* Records for this task:
"""
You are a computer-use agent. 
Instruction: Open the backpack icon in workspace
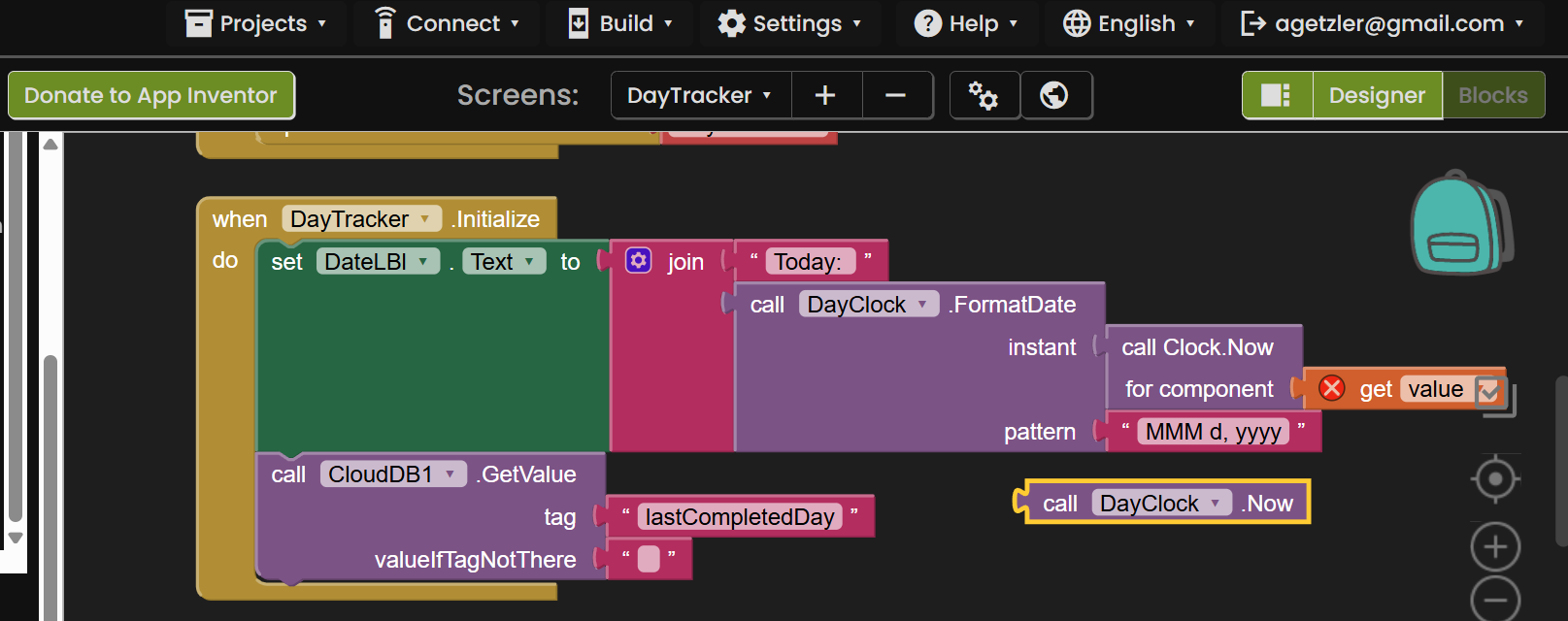pyautogui.click(x=1459, y=224)
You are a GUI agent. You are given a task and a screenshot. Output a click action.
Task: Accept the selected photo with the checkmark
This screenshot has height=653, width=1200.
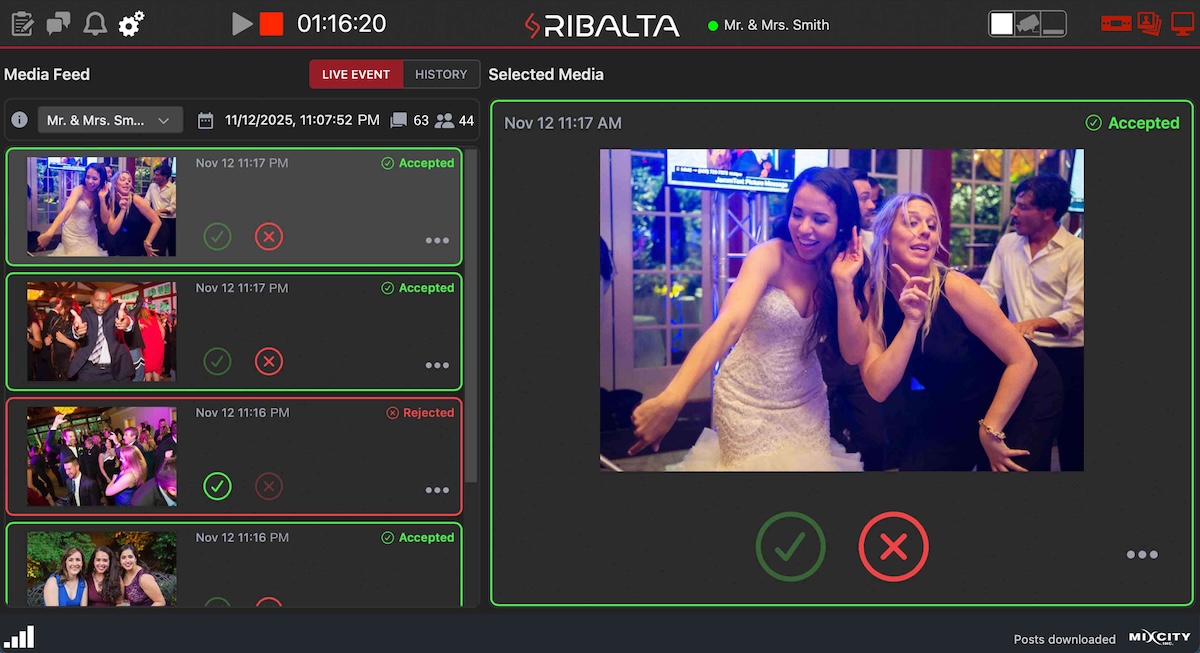[x=790, y=546]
"""
* Task objective: Please output the material above unchanged, apart from removing the pictures.

* Result:
You are a computer-use agent. 
Instruction: Open the backpack icon in workspace
pyautogui.click(x=1459, y=224)
You are a GUI agent. You are given a task and a screenshot. Output a click action.
Task: Accept the selected photo with the checkmark
This screenshot has height=653, width=1200.
[x=790, y=546]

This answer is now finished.